Валя жила у нас в лагере уже несколько дней, когда Кузнецов приехал в отряд и, собираясь вновь вернуться в город, попросил командира дать ему помощника. Трудно становилось Николаю Ивановичу жить в городе в одиночестве среди врагов, целыми неделями не произнося слова по-русски. С другими нашими разведчиками и подпольщиками он не встречался в целях конспирации.

Валя, узнав, что требуется на опасную работу человек, знающий город Ровно, стала умолять командира, чтоб послали именно ее. Она долгое время жила и училась в Ровно и хорошо знала этот небольшой, тихий городок.

Когда мы уже собрались двинуться в Цуманские леса под Ровно, разведчики привезли в лагерь пропавшего радиста Володю Скворцова. Он лежал в повозке, укрытый чьим-то полушубком, и спокойно смотрел на меня.

— Что с тобой, Володя?

— Ничего.

— Но ты лежишь... Пойдем в шалаш, осмотрю тебя.

— Я не могу пойти в шалаш, доктор.

Маша приподняла край полушубка, заглянула в повозку и тихо вскрикнула.

Разведчики осторожно перенесли его в санчасть.

Вот что случилось с Володей Скворцовым...

В темноте внезапно с обеих сторон загремели выстрелы, и лошади понесли. Повозка наскочила на пень, Володя вылетел и сильно ударился головой. Когда он пришел в себя, стук колес и лошадиный топот раздавались уже далеко впереди, выстрелы становились всё более гулкими и отдаленными. И он понял, что остался в лесу один.

********

Что требуется:
1: Кого разведчики привезли в лагерь, когда все уже собрались двинуться в Цуманские леса, согласно отрывку?
2: Выпишите из отрывка текст, начиная со слов «Когда мы уже» и заканчивая словами «шалаш, осмотрю тебя.».

Представленные данные:
********

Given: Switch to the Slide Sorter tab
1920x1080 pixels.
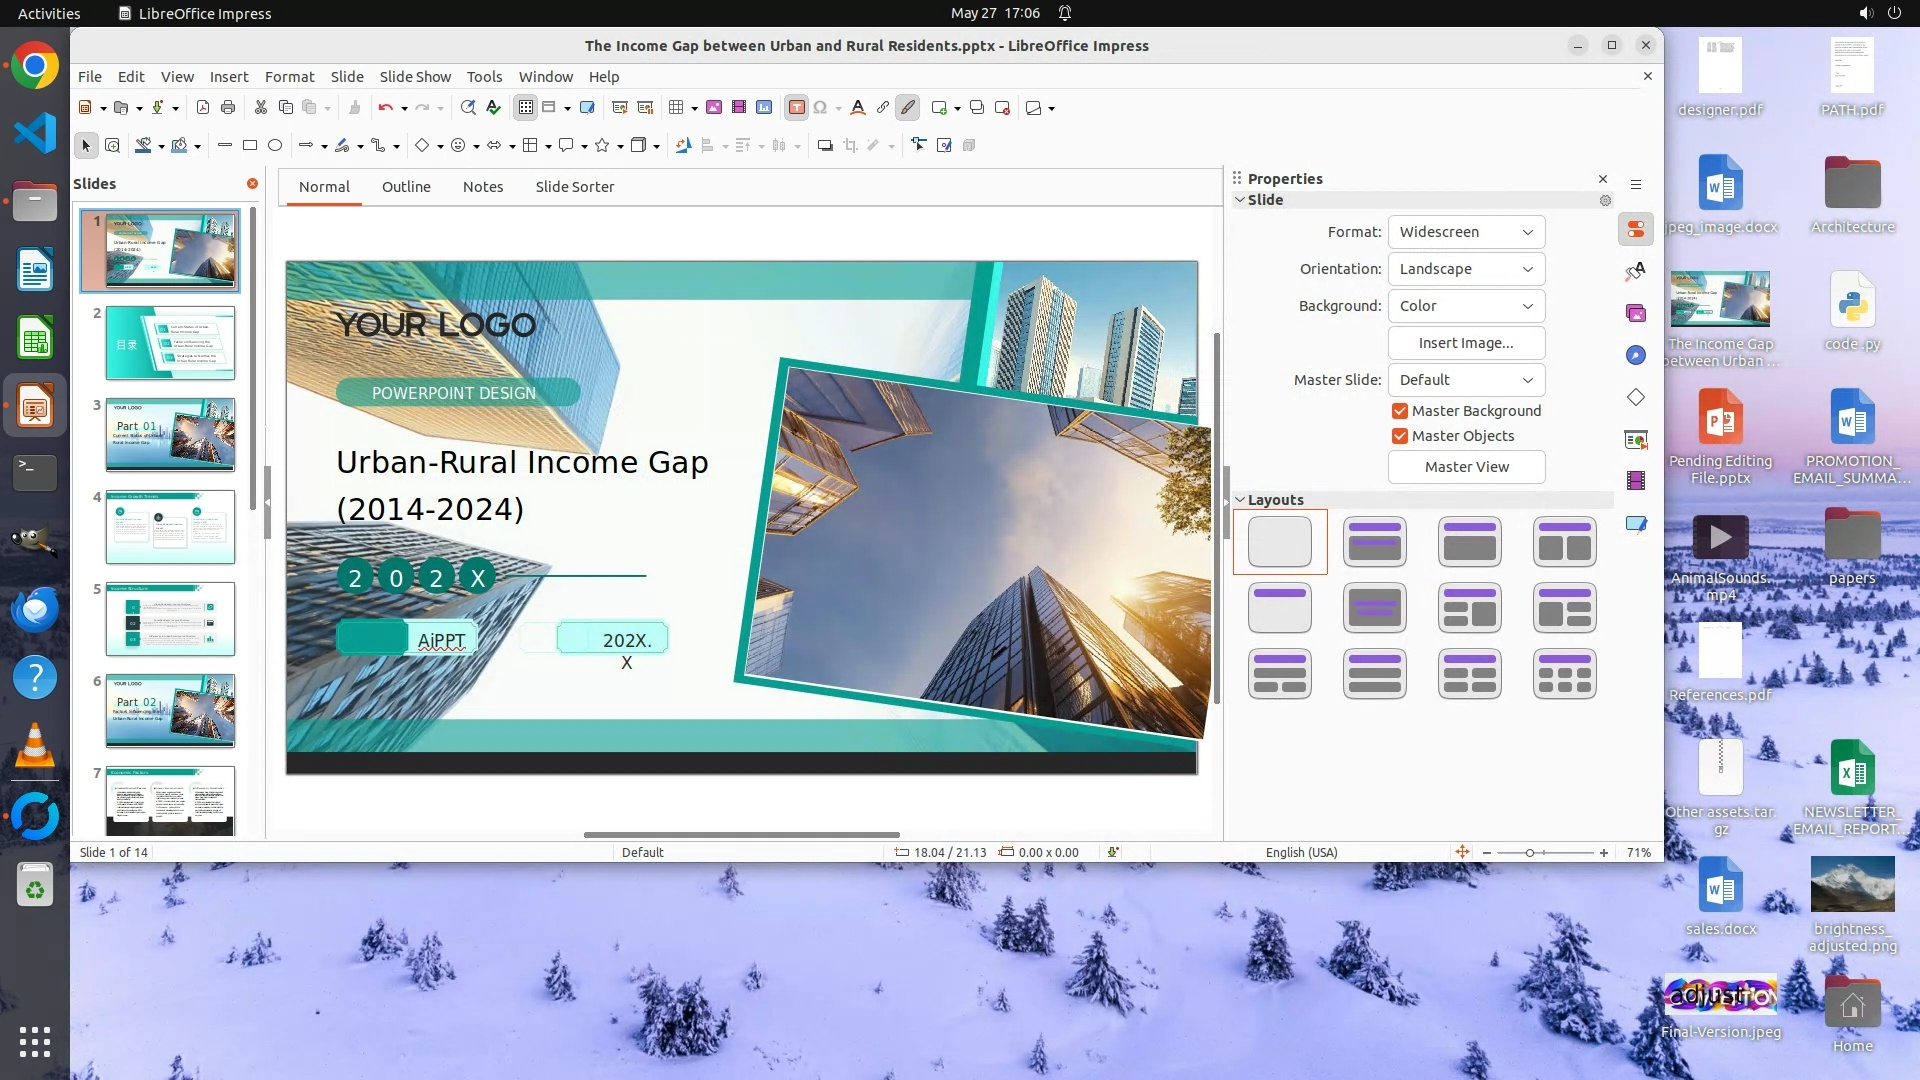Looking at the screenshot, I should [x=574, y=187].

********

Результаты упражнения:
1: Пропавшего радиста Володю Скворцова.

2:
Когда мы уже собрались двинуться в Цуманские леса под Ровно, разведчики привезли в лагерь пропавшего радиста Володю Скворцова. Он лежал в повозке, укрытый чьим-то полушубком, и спокойно смотрел на меня.

— Что с тобой, Володя?

— Ничего.

— Но ты лежишь... Пойдем в шалаш, осмотрю тебя.